On 8 June, the British government imposed a 14-day quarantine on travellers arriving in the country from any international destination but Chancellor Rishi Sunak said on Sunday that the rule was being reviewed and that the authorities were looking at "all options", including opening air bridges with other countries.
González Laya described the current situation as "fluid" and insisted that both countries will remain in contact to make decisions in accordance with the "health situation", which, she said, is now "a little better in Spain than in the United Kingdom".
Salado, who is also president of the Costa del Sol tourism authority, accused the central government of not being aware of the importance of the tourism industry for Spain: "In these recent months, the government has shown that it doesn't know how to manage the tourism industry," he said.
He added that the minister had created "uncertainty" with her words and urged her to listen to the recommendations of the sector, made "based on experience".
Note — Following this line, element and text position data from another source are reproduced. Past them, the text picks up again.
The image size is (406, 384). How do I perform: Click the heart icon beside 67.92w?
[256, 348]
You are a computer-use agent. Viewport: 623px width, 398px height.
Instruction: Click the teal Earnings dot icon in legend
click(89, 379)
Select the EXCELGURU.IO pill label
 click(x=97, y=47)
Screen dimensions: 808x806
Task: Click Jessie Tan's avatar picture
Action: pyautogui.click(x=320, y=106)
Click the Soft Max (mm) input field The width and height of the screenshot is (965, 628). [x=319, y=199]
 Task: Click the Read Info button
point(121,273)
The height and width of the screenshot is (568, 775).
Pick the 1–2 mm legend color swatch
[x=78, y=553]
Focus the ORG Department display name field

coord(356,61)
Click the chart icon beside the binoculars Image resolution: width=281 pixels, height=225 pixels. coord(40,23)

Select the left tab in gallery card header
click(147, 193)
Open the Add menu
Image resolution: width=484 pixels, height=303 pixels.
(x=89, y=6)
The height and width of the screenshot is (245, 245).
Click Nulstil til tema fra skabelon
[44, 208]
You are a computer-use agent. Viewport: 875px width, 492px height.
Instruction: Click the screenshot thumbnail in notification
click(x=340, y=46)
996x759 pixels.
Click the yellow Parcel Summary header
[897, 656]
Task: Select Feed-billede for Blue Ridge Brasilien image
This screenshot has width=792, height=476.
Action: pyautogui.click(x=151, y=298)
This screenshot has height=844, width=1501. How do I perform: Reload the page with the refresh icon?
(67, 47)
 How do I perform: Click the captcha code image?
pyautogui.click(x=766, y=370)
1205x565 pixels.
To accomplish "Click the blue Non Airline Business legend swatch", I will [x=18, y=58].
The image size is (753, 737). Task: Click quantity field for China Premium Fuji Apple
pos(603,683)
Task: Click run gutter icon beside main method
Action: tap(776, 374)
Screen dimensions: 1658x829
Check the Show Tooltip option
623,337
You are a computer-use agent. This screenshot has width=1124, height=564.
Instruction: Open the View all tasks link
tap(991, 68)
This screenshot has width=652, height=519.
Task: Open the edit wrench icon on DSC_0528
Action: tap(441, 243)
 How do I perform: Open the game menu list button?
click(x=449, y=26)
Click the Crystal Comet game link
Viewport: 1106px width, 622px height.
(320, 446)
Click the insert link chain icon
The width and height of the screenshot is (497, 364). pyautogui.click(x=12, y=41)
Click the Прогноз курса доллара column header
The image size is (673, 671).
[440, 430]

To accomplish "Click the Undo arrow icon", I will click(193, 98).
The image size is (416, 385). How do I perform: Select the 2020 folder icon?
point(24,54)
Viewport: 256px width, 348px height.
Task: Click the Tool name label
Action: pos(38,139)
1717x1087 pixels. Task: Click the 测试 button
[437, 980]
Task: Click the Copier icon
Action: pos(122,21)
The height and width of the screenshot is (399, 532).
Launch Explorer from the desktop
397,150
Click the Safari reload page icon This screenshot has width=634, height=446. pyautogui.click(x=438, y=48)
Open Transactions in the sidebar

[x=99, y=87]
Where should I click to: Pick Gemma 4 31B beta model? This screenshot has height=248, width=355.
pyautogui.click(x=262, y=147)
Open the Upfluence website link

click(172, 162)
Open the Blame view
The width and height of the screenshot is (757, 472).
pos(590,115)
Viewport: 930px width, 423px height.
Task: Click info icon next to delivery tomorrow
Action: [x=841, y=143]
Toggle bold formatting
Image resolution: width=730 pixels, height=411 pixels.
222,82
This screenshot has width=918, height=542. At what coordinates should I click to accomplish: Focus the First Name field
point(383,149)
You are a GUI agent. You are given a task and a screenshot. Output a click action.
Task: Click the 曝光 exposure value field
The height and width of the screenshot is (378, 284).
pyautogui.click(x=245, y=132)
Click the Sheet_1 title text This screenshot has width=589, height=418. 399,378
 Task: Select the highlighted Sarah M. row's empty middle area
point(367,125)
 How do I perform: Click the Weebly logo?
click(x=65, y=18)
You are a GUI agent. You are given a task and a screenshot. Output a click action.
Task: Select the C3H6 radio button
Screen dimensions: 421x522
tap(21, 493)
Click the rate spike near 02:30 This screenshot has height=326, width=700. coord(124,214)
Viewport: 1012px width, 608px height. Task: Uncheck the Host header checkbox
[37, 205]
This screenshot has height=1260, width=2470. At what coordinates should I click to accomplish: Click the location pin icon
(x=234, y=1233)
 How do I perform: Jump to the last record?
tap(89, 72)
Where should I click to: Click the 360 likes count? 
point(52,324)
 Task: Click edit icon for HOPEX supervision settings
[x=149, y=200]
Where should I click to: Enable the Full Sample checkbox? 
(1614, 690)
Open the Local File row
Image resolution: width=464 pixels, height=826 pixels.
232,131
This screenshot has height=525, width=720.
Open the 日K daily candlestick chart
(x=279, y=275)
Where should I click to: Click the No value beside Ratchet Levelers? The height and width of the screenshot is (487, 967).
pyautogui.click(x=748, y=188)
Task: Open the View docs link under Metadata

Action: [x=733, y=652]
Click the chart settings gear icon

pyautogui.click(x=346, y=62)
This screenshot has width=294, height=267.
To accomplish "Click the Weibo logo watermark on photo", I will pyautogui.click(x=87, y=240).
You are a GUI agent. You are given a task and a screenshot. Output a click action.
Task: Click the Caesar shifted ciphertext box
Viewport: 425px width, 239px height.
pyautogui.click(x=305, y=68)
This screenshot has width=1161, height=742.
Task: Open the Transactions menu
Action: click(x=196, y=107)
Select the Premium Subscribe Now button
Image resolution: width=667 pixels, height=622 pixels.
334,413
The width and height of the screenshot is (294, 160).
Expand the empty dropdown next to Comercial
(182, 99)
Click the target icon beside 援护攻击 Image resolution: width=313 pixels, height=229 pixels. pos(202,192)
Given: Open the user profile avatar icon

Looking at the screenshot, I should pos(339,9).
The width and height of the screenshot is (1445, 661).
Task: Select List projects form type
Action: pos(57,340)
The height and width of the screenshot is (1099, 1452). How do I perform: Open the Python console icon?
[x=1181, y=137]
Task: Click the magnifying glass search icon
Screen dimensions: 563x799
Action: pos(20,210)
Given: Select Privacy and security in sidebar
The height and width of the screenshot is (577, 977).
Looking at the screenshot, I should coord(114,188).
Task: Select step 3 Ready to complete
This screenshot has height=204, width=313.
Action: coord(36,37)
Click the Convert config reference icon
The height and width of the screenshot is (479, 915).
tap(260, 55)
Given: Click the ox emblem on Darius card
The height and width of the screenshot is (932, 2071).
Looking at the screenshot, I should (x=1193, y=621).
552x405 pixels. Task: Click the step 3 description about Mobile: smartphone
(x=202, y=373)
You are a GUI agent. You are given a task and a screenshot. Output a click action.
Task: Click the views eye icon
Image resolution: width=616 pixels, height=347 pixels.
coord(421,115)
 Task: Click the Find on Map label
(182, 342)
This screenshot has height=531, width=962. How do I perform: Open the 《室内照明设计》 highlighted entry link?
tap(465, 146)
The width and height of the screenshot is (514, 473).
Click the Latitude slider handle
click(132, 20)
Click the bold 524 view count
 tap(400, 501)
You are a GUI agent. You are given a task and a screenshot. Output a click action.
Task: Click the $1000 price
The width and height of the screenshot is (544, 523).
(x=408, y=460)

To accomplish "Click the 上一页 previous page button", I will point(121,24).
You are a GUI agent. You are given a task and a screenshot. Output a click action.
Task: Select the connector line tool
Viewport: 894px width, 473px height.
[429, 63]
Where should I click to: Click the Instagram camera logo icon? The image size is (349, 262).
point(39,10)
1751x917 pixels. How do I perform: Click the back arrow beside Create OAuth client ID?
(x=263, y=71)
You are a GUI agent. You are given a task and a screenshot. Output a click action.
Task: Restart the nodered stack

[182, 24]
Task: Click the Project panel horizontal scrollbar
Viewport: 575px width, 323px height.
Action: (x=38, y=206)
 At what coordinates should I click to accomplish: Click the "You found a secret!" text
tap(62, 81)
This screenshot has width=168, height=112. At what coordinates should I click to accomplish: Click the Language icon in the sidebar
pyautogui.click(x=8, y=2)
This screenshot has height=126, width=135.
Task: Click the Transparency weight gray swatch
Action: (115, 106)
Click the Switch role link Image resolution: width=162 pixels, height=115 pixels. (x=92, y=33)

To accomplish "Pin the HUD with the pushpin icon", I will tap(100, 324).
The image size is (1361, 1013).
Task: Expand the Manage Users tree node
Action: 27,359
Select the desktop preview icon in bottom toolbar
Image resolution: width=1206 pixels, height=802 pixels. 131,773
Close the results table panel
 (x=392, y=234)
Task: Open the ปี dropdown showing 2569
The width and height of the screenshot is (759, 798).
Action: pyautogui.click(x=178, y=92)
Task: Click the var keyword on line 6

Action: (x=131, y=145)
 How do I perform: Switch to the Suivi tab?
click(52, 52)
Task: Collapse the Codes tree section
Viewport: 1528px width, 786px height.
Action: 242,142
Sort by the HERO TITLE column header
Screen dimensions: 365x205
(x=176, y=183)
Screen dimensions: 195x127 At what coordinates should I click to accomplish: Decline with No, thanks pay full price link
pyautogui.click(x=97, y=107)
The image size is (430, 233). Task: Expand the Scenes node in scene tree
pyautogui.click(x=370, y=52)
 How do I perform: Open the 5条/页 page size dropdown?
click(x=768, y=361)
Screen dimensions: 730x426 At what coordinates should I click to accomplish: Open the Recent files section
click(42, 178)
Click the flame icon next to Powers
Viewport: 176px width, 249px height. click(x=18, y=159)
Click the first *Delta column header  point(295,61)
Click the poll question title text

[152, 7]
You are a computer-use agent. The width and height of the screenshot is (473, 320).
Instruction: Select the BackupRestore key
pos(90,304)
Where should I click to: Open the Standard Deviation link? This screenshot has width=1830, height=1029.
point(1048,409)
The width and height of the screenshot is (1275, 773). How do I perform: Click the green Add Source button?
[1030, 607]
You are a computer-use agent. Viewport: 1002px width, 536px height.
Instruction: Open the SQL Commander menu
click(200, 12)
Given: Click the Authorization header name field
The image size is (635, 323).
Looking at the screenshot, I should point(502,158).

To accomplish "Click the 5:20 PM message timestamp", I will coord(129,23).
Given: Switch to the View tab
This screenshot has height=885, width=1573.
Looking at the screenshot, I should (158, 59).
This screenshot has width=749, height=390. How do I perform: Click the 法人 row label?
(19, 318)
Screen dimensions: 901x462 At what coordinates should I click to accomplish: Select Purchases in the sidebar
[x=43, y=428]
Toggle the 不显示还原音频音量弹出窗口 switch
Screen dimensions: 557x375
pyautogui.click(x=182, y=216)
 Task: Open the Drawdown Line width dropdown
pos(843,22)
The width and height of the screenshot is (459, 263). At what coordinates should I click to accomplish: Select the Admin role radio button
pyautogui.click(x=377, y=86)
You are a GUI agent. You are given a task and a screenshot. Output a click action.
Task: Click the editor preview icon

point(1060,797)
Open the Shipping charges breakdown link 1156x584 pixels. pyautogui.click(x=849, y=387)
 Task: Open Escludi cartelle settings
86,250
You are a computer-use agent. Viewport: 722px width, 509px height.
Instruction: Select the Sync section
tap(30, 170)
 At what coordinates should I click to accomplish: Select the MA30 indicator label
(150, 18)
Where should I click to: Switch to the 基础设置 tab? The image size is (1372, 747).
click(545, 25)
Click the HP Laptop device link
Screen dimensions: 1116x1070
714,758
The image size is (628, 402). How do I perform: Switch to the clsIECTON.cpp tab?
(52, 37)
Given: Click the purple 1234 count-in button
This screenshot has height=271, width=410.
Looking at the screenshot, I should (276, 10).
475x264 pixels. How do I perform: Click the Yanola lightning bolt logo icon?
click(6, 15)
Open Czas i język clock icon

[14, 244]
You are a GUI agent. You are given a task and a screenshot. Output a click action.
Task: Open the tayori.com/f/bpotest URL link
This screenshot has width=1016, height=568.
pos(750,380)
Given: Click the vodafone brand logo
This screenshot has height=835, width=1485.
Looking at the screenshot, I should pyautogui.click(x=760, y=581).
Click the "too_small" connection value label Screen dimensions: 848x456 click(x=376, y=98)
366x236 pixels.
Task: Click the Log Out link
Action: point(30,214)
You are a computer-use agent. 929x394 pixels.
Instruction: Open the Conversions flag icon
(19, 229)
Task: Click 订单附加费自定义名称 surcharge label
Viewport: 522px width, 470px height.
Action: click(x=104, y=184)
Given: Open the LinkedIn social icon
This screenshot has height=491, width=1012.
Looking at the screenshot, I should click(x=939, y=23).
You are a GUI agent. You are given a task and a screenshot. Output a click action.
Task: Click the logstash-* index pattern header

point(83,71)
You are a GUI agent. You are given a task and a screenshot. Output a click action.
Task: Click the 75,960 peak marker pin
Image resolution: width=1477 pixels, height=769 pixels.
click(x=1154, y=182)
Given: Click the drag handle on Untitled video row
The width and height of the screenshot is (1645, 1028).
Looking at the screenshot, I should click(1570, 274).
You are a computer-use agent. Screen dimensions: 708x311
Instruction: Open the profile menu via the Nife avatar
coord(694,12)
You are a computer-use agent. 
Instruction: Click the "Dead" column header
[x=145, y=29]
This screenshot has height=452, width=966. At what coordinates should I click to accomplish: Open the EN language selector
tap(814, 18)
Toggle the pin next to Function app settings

"This is not the time for games of chess," he said, "but time to ensure that tourists come to Spain with necessary health guarantees". Frontiers should be opened both with the Shengen area as well as with the "great ally" that the UK has always been, he added.
When asked about the possibility of quarantine on Wednesday, the government delegate for Andalucía, Sandra García, said that "nothing is definite" and that the issue was "being studied".
The Spanish government had first planned to reopen its borders in July but announced on Saturday that tourists from the EU and the Schengen area could visit from 21 June.
This included visitors from the UK, the British Embassy in Madrid said the Spanish government had confirmed on Monday.
Borders with third countries outside the Schengen area could also open from 1 July if those countries meet certain criteria.